Psychologically, CEOs tend to spend more when there’s a big surplus in their bank accounts. (Just how it works – humans are flawed.)
So your starting point is → 3 to 6 months of expenses.
But every business is different. Use the following 8 factors to dial that estimate up or down:
1️⃣ Seasonality: If your revenue and expenses are concentrated in a few months, keep 6+ months of expenses.
2️⃣ Newness: Young businesses are less certain, so should keep more cash on hand.
3️⃣ Asset liquidity: How liquid are your assets? The easier it is to get cash, the less you need in the bank.

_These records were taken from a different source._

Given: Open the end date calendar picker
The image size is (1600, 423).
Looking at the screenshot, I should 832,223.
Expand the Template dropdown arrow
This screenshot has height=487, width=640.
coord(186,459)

4️⃣ Credit access: SBA loans are great but slow. Do you have other options (like a line of credit) for quick cash?
5️⃣ Client base size: This is about volatility. A big, diversified client base means your revenue is stable. A few key clients mean things can change quickly.
6️⃣ Client stickiness: How confident are you that your clients will stay? Will your clients be here tomorrow? Next year? Five years from now? And crucially: how do you know that? Can you get a second opinion?
7️⃣ Growth plans: If you’ve got big purchases or investments coming up, keep more in cash reserves. If sales are expected to grow, how much cash do you need to fuel the flywheel? Do you plan to hire soon?
8️⃣ Industry / economic trends: What’s coming up for your industry? What are your customers doing? Look to history: what typically happens in your sector during downturns?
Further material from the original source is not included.